Your instructions: Copy nothing but the lines from the line with "Task: Toggle the 画像の背景を除去する switch" to the end of the records, retyped exactly. Pictures stay out.

Stored data:

# # # # #

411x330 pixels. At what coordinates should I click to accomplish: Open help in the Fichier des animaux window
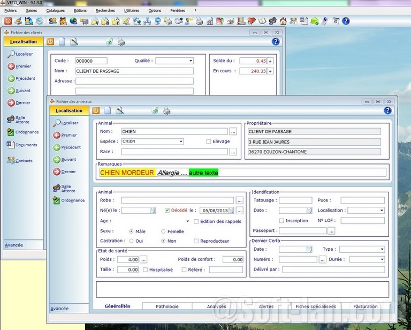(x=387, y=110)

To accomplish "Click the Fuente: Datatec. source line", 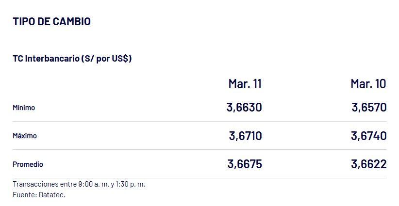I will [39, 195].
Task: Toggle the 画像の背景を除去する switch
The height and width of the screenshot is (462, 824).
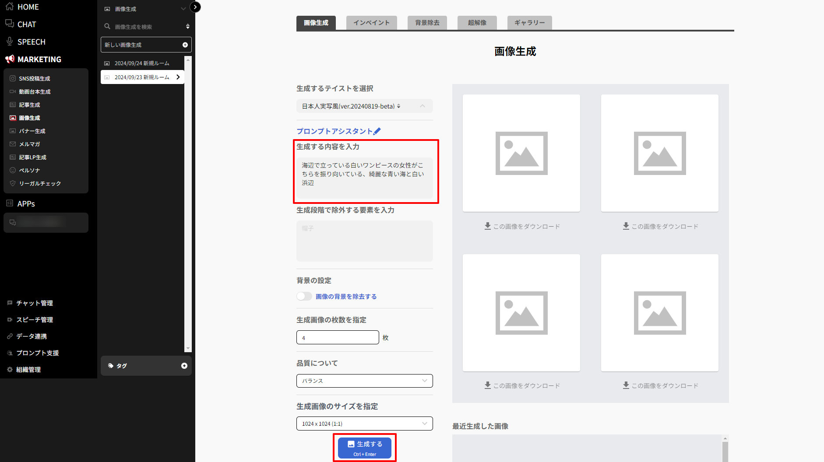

# # # # #

Solution to this exercise:
Task: Toggle the 画像の背景を除去する switch
The height and width of the screenshot is (462, 824).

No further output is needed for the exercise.